Once a site for college students, the site has opened its doors to other users and allowed other internet companies to build their services onto of its platform, triggering a wave of interest.

“They were smart, those were two of the variables that helped a lot of our growth,” says Mr DeWolfe – although he strongly denies that this has had any impact on MySpace’s own trajectory.

“The idea that users are leaving MySpace for Facebook is not true and not borne out by the numbers,” he says.

While it has been growing much faster, Facebook’s audience in the US is little more than a third the size of MySpace’s, according to ComScore, internet analyst.

Yet Facebook’s rise shows that MySpace is fast losing its uniqueness as the only site to attract a mass audience looking to socialise online.
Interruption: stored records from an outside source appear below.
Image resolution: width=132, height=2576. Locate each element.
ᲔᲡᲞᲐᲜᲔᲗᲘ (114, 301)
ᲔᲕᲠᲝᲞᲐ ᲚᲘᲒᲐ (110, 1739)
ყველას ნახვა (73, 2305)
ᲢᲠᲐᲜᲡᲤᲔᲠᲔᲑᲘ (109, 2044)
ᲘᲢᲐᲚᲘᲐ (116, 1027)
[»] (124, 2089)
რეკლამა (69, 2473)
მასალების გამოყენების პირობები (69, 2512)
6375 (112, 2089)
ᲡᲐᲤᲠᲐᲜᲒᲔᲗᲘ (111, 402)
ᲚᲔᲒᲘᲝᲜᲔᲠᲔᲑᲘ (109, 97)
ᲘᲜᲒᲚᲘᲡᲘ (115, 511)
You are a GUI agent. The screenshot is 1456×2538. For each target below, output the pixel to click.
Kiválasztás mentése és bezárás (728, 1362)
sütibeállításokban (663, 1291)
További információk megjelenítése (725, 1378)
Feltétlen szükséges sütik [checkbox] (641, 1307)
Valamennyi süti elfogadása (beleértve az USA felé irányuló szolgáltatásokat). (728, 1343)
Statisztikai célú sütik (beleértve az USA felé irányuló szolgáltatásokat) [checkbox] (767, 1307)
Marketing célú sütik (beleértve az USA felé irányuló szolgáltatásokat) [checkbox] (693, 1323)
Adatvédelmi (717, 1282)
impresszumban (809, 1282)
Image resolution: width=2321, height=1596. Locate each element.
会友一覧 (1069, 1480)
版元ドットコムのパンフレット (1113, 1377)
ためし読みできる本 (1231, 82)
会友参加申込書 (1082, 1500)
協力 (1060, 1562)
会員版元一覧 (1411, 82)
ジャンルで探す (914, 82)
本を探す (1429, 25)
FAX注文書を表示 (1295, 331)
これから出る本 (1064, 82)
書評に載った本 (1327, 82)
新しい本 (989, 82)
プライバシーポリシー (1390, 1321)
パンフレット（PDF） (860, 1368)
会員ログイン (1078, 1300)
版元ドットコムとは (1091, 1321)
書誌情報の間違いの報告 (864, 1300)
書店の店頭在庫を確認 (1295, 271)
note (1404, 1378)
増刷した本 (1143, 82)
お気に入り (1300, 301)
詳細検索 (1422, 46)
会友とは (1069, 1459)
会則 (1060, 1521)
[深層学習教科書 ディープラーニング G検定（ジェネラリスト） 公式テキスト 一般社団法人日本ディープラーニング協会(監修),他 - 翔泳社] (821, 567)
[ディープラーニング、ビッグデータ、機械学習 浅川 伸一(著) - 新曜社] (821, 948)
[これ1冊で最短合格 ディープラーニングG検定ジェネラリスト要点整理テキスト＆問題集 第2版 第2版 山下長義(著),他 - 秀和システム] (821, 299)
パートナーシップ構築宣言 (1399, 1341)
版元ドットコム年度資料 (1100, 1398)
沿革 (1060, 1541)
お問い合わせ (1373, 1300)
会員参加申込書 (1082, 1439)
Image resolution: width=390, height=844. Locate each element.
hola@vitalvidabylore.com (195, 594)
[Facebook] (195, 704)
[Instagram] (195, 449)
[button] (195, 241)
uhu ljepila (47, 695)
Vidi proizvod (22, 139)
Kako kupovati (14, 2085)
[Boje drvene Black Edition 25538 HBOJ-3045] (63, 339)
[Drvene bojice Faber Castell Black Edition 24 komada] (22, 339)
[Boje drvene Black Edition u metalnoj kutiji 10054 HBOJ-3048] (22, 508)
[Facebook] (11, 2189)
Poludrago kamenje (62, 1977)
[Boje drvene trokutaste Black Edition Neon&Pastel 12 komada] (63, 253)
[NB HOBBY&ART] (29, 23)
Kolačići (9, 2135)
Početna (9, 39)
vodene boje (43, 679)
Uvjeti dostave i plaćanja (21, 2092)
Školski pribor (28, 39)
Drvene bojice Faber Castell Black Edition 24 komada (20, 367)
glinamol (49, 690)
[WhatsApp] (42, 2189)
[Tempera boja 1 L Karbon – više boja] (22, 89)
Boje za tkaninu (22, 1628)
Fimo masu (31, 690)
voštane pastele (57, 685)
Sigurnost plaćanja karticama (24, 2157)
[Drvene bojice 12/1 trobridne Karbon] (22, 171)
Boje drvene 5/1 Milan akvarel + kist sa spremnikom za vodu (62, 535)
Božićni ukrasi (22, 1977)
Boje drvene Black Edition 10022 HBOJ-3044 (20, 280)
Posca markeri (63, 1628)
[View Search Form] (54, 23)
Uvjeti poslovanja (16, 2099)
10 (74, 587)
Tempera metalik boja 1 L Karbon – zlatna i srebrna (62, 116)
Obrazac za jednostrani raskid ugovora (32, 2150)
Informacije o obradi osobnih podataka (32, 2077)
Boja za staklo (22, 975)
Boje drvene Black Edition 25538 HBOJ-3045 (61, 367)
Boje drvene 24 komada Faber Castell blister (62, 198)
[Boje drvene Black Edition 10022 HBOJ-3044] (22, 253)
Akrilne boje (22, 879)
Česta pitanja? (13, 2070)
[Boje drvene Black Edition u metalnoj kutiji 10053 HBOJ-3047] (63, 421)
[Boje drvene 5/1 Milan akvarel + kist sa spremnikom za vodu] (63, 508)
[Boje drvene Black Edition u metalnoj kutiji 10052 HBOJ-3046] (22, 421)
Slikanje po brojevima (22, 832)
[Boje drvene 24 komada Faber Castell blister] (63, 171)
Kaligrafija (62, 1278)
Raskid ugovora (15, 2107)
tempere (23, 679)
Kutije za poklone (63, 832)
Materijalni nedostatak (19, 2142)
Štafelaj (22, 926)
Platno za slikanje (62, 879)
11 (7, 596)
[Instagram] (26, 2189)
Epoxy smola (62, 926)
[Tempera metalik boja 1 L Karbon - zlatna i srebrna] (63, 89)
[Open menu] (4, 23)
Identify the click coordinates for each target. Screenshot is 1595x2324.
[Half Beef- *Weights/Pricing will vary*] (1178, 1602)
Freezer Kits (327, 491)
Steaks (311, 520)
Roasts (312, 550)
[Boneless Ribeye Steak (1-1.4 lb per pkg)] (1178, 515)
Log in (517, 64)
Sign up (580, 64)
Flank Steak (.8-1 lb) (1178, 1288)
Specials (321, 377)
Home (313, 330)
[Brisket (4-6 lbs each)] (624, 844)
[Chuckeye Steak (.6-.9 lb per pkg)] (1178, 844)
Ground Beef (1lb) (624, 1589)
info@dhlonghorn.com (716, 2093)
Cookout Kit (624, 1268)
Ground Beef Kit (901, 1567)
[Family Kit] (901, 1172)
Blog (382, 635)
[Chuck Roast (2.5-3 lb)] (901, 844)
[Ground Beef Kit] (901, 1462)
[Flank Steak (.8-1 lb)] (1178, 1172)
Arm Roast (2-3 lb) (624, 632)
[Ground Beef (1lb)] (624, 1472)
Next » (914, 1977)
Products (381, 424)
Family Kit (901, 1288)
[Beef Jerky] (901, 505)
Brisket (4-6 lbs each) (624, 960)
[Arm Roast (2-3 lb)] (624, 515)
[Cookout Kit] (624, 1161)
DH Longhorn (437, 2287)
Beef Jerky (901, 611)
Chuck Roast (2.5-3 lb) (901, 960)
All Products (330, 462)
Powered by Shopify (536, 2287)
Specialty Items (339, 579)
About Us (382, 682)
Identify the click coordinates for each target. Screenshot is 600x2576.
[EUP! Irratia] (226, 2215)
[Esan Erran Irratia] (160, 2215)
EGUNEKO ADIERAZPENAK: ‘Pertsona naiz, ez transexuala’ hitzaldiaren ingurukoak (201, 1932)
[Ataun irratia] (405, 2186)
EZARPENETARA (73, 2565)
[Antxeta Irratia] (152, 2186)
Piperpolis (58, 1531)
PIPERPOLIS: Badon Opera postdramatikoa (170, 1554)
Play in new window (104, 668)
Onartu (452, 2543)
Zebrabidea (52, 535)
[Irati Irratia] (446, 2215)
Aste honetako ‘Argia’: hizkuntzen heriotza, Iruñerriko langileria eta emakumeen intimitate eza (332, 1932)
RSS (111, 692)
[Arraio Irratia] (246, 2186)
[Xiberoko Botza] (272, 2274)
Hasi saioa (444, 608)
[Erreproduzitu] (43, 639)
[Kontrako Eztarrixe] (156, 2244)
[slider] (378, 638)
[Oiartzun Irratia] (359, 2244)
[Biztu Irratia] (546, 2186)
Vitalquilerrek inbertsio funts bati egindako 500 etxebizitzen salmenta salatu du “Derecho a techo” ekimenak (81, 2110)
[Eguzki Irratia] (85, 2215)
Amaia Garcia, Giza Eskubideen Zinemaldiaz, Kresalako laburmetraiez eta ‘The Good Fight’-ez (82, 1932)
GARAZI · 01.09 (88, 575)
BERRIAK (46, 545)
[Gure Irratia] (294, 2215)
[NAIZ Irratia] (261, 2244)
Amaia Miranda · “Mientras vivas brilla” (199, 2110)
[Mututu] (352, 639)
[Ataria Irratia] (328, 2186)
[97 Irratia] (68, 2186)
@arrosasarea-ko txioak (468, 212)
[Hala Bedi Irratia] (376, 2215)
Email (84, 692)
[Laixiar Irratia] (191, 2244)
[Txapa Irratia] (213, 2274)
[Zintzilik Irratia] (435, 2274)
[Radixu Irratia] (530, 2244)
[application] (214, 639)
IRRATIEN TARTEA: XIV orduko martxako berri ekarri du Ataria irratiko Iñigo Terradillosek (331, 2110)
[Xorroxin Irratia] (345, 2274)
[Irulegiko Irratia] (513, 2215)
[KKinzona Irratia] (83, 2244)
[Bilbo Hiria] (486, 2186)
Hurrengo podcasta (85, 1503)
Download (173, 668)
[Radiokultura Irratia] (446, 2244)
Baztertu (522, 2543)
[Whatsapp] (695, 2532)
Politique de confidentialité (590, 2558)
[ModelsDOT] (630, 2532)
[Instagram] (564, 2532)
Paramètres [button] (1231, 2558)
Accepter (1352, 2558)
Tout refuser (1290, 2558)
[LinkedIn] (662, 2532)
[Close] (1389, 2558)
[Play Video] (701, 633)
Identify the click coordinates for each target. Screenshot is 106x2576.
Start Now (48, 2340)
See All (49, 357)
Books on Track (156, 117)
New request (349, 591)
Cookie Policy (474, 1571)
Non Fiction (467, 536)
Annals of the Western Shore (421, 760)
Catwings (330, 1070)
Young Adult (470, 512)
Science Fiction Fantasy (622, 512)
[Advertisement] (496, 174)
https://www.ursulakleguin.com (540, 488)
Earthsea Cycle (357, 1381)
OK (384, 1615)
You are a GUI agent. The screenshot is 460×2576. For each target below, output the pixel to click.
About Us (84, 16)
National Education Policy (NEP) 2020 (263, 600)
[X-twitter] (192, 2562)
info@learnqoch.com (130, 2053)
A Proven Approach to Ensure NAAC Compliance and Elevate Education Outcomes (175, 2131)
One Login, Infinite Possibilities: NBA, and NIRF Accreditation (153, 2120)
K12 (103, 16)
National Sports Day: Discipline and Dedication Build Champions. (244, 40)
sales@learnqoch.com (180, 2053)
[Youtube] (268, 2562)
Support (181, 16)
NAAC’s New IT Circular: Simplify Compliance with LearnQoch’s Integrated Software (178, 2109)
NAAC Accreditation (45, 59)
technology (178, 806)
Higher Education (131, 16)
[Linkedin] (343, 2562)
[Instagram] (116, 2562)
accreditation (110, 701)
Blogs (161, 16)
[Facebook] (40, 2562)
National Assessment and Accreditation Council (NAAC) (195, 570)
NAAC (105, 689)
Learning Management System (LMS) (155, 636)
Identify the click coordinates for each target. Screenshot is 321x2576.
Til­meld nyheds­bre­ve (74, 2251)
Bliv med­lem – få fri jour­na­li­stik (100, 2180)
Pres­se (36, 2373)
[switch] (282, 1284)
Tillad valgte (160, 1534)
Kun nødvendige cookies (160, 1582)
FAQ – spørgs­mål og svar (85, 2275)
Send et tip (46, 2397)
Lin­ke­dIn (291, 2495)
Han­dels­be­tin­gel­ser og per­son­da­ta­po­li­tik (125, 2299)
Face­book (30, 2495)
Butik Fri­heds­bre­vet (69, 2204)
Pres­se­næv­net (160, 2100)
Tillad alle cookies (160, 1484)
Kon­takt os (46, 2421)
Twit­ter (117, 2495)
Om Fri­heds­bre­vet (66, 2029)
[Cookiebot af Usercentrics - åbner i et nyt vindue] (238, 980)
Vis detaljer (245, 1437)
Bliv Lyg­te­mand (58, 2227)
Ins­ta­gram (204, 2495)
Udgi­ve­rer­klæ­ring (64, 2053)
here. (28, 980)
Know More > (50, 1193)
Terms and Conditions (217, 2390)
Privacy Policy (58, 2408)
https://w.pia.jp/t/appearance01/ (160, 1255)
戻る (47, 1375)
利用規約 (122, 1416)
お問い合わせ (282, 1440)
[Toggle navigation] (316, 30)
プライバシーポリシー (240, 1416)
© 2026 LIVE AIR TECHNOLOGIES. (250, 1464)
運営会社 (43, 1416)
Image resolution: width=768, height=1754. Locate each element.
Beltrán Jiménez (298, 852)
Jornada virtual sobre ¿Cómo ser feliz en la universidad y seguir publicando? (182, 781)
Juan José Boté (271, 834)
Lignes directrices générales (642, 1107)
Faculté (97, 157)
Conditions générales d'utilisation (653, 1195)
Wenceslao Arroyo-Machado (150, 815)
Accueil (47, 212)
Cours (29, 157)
Many users are becoming members of multiple networks, creating a new level of competition for attention.

“There is an overlap between the networks – you do different things on different networks,” says Joanna Shields, head of international operations at Bebo.

Even Rupert Murdoch appeared to endorse this new dynamic, pointing out the new popularity of Facebook in an interview with the Wall Street Journal recently.

Mr DeWolfe, who says he talked to Mr Murdoch about the comment, brushes off his boss’s remarks.

Another Silicon Valley upstart is also looming large on Mr DeWolfe’s radar screen.

He says soon he expects YouTube to add new features in an attempt to turn its service into a fully fledged social networking site. At the same time, he has his eyes firmly on YouTube’s own audience: MySpace upgraded its own video service this week with the launch of MySpaceTV.

This is a YouTube-like service intended to accelerate the site’s transformation into a mainstream entertainment service.

The skirmish between these two giants of so-called user-generated content is set to have a powerful effect on the online media landscape.

Mr DeWolfe questions YouTube’s ability to graft a social network on to its bare-bones video service.

“To change ingrained behaviour is pretty complicated,” he says. “You go on to YouTube to watch video, not socialise.”

The next step for MySpace, which already has a sizeable video audience, will be to add professionally produced content, says Mr DeWolfe.

It is the scale of its audience and the willingness of MySpace’s members to share ideas about their favourite music or video with friends that will draw TV studios and others, he adds.

“Community is a differentiator,” he says.

News Corp’s own assessment of the value of that community has clearly risen sharply of late.

The company recently approached Yahoo about swapping MySpace for 25 per cent of the internet portal, a deal that would have valued the social network at around $12bn, though that approach came to nothing.